恩田 陸 38


ユージニア


2005/02/28

 僕は本格というジャンルに、謎解きだけでなくすっきりした読後感も求めているのだと思う。本作を読み終えて、最初に考えたのはそんなことだった。

 ある地方都市の名家で催された米寿を祝う席で、17人が毒殺された。真犯人の自殺で一応解決をみたはずの事件を、当時近所に住んでいた女子学生が独自に調査し、本として出版した。『忘れられた祝祭』と題された本はベストセラーとなる。やがて本の存在もすっかり町の記憶の彼方へ埋もれた頃、様々な視点から再び事件にスポットが当てられる。

 言うなれば、事件の再調査の再調査という構図である。取材(?)を受ける事件関係者には『忘れられた祝祭』の作者も名を連ねているのだ。本文中から察するに、この本は真相を明確に指摘せずに終わっているらしい。

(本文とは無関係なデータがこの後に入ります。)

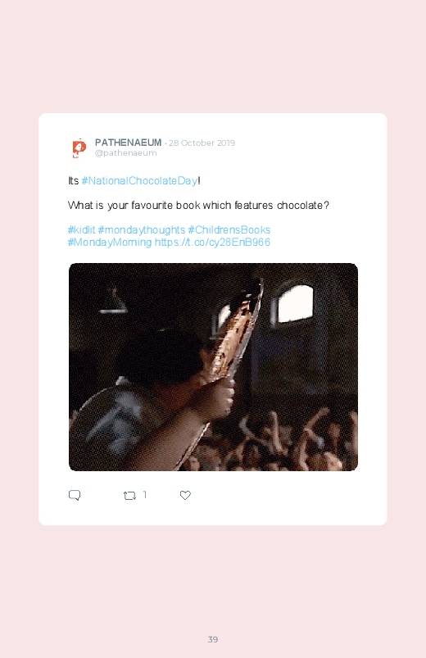
Task: Click the retweet arrows icon
Action: (129, 496)
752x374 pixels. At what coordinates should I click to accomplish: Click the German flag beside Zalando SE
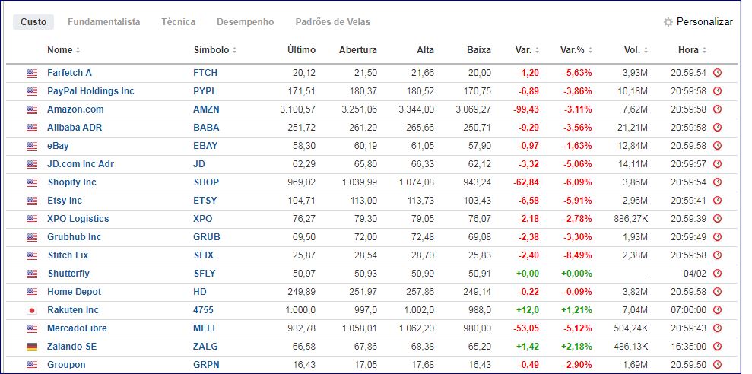pos(32,347)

 入れ替わり立ち代わり関係者が語るのは、事件当時だったり『忘れられた祝祭』の刊行当時だったりと前後する。こういう読者をはぐらかすような手法が、恩田陸さんは本当にうまい。真相を小出しにしつつ読者の興味を繋ぎ止める、そのさじ加減がまたうまい。

 ある中心人物の存在が、読み進める力となっているのは明らかだ。幼少期から周囲の畏怖を集め、神格化されてきた女性。あるものと引き換えに、そんな彼女の神秘のベールが剥がれてしまったのは何とも皮肉な話である。事件の真相よりよっぽど興味深い。

 『夏の名残りの薔薇』のようなことはなく、真相は明確になるのだが、やっぱりもやもや感が拭えない。だが、そもそもこれが恩田さんの作風なのだという気もする。アプローチの一つとして否定はできないし、好みの問題と言うしかない。

 本格というジャンルは、真相だけを書けば数枚で済んでしまうものをいかに長編にアレンジするかの勝負である、と言ってしまうのはいささか乱暴か。途中経過はどうあれ、真相の一部が琴線に触れれば僕は満足したと言える。読後の「もやもや感」ゆえに、そういう点での満足度は低いかな。多視点という手法自体に新鮮さがないだけに。

 本の作者は言う。「しょせんはあたしのフィクションなの」と。そりゃそうなんだけどさ。